Life and Poker

By Crispin Sartwell

 

In Vegas they're playing cards, and the person who emerges from a field of over 6,000 people to win this year's main event at the World Series of Poker is going to go home with something like ten million dollars.

    Driven by innovations that have made it possible to play on the internet and to watch card-playing like a sporting event on television - the commentators and viewers know as play unfolds what cards the players hold - poker has become gigantically popular, its best players mutating into worldwide superstars.

     But the game has always had this potential. It's kind of hyper-concentrated solution of human life. Success is driven by an inestimable combination of luck and skill, boldness and caution, truth and lies, practice and improvisation.

    Poker brings into play the romance of history, of old west card sharps, wiseguys in the back room, cheaters and wizards.

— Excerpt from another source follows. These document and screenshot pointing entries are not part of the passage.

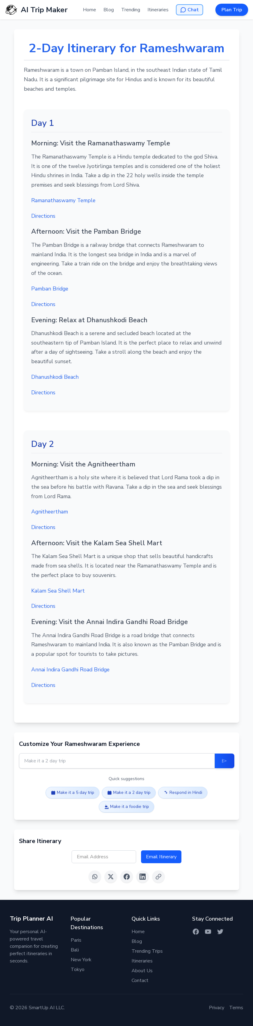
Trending (130, 9)
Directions (43, 216)
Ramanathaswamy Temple (63, 200)
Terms (236, 1007)
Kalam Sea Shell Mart (58, 590)
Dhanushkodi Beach (55, 377)
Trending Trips (147, 951)
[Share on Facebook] (127, 877)
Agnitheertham (49, 511)
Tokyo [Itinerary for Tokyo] (77, 969)
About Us (142, 970)
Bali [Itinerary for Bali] (75, 950)
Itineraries (158, 9)
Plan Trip (231, 9)
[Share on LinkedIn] (142, 877)
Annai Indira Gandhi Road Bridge (70, 669)
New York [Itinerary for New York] (81, 959)
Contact (140, 980)
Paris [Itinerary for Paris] (76, 940)
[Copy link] (158, 877)
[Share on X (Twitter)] (111, 877)
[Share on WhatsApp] (95, 877)
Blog (108, 9)
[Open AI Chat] (189, 9)
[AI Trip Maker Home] (36, 10)
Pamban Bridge (49, 288)
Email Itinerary (161, 856)
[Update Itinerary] (224, 761)
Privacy (216, 1007)
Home (89, 9)
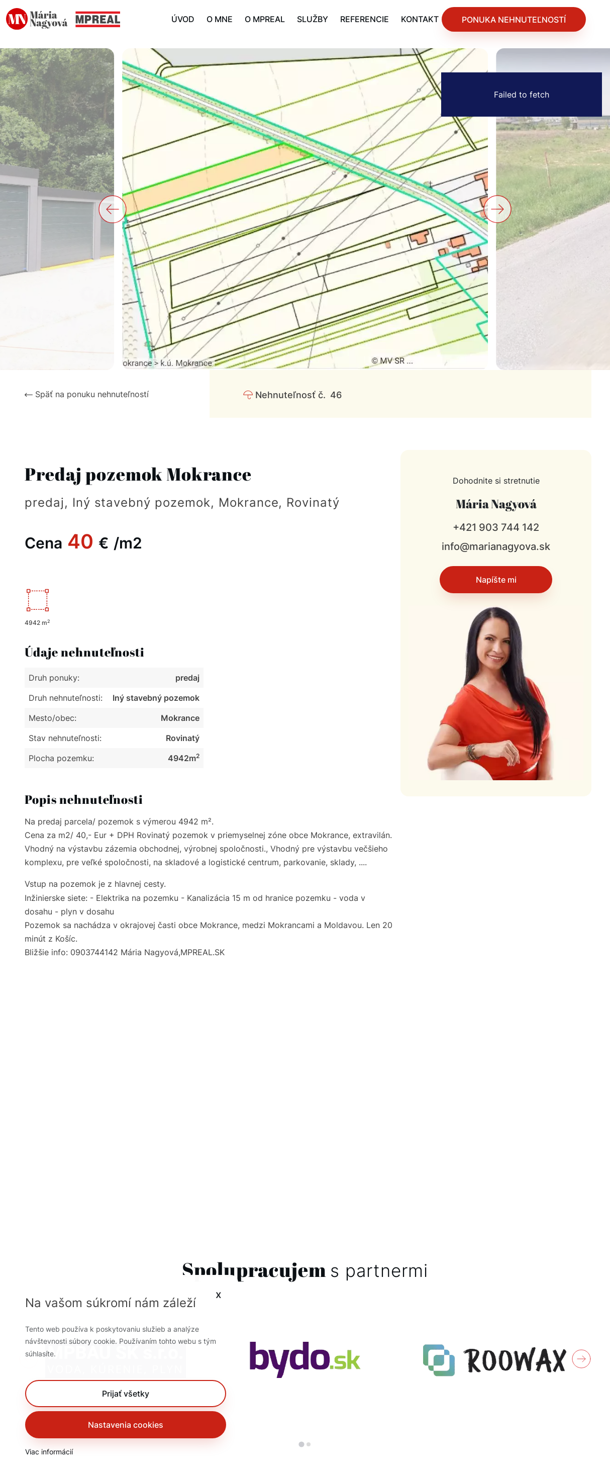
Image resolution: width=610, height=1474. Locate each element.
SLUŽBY (312, 19)
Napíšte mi (496, 580)
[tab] (301, 1444)
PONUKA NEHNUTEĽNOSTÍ (514, 20)
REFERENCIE (364, 19)
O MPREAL (265, 19)
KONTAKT (420, 19)
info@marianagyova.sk (496, 546)
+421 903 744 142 (496, 527)
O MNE (220, 19)
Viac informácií (49, 1451)
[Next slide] (497, 209)
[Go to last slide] (112, 209)
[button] (125, 1393)
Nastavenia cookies (125, 1425)
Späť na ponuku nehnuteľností (87, 394)
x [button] (219, 1294)
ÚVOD (182, 19)
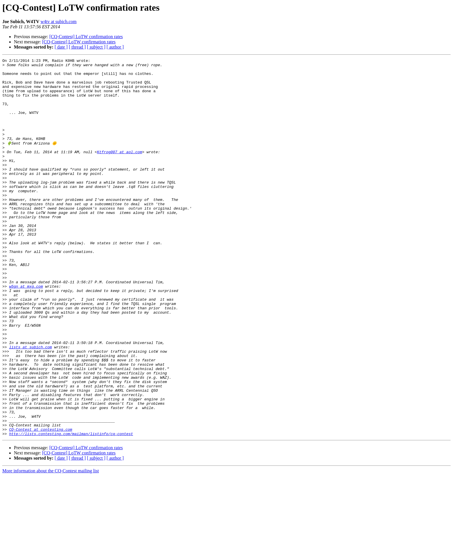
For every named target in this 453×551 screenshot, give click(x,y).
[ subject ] (96, 47)
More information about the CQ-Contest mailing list (50, 545)
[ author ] (115, 47)
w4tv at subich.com (58, 21)
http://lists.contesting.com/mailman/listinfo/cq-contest (71, 508)
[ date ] (61, 47)
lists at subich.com (30, 404)
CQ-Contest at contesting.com (40, 503)
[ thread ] (77, 47)
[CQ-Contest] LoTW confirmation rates (86, 36)
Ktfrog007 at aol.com (119, 170)
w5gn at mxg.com (26, 331)
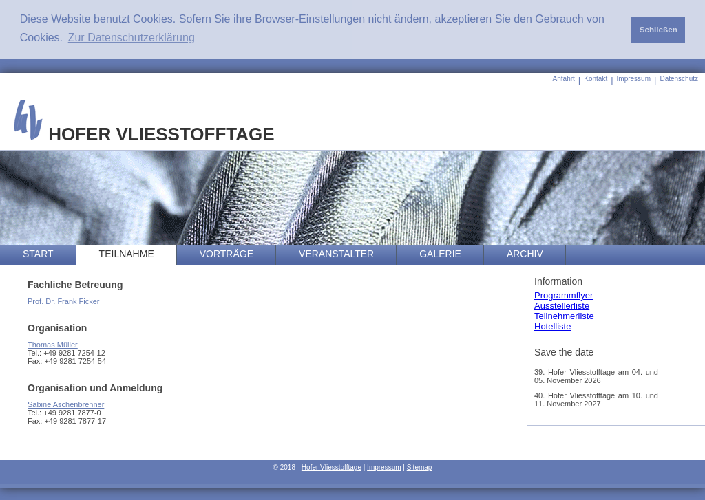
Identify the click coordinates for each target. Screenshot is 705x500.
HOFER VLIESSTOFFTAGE (144, 134)
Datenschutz (679, 79)
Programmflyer (563, 295)
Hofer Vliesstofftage (331, 467)
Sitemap (419, 467)
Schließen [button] (658, 29)
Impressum (634, 79)
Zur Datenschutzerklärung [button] (131, 37)
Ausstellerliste (561, 306)
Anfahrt (564, 79)
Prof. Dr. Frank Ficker (64, 301)
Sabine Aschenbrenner (66, 404)
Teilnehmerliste (564, 316)
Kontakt (595, 79)
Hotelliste (552, 326)
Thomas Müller (53, 344)
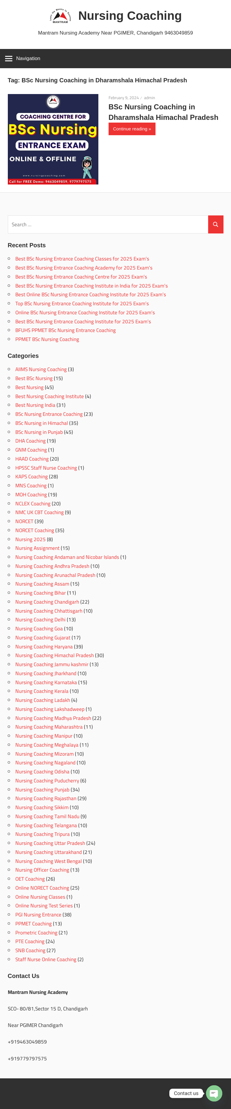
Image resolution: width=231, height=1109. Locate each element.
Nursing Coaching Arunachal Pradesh (55, 575)
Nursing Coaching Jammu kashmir (51, 664)
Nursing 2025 (30, 539)
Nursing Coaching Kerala (42, 691)
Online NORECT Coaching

   The deck of cards itself constitutes a remarkable and enduring iconographic system, a hierarchy of roles and images that emphasizes the romance and danger always associated with gambling.  As the great card magician Jamy Ian Swiss puts it: "When you set a deck of cards down in front of most people, you invoke issues of chance, fate, skill, fortunetelling, money, power, love, and sex."

     Even as a mere physical object, a thing to be handled, a deck of cards and a stack of chips has a compelling quality - like a cigarette and a shot glass.

   The game which the poker world has settled on as its ultimate contest, no-limit Texas Hold 'Em, is remarkably simple and extraordinarily complex. The rules are easily stated - use two hole cards and five community cards to constitute the best possible five-card poker hand.

    But there is a library of books about Hold 'Em strategy and practically speaking there are infinitely many different possible situations at the table: combinations of cards, number and character of players.

    Traditionally, great poker players have subtle psychologists: crusty backroom bastards who know from the way you blink what cards you're holding, maybe even people who know when the moment is ripe to palm a card or deal the second card on the deck: existentialists, risking their lives and fortunes in a deep acknowledgment of and manipulation of uncertainty.

   Internet play has tended to reward another kind of player: technicians and rationalists who have played hundreds of thousands of hands in a relatively brief time, most of them mediated by computer so that they can't even read the eyes of their opponents.  (But even on the internet there are "tells": how long it takes the player to bet, for example, or even the history of his folds.)

    Still, you can bet that the person who wins this year's world series is going to have an extraordinary mixture of these traits. He's (all hes so far among the victors, though more and more women among the players) going to vibe the moment when he can steal a pot with a ridiculous bluff or when he has to fold his pair of queens, but he's also going to be furiously calculating the objective odds of making his straight.

   "S.W. Erdnase"  - author of "The Expert at the Card Table," the classic1902 treatise on card cheating - said of his book "it will not make the innocent vicious, or transform the pastime player into a professional; or make a fool wise, or curtail the annual crop of suckers; but whatever the result may be, if it sells it will accomplish the primary motive of the author, as he needs the money."

   That's a pretty good summary in poker terms of the basic dimensions of human personality: innocence and evil, incompetence and skill, foolishness and wisdom, gullibility and trust: and of course, greed and need..

    But there's one difference between poker and the rest of life that makes for great television. With all poker's subtlety and ambiguity, at the end ten million dollars in cash will be dropped on the table and someone will gather it toward himself in an ecstatic victory. Life itself never ends quite that beautifully.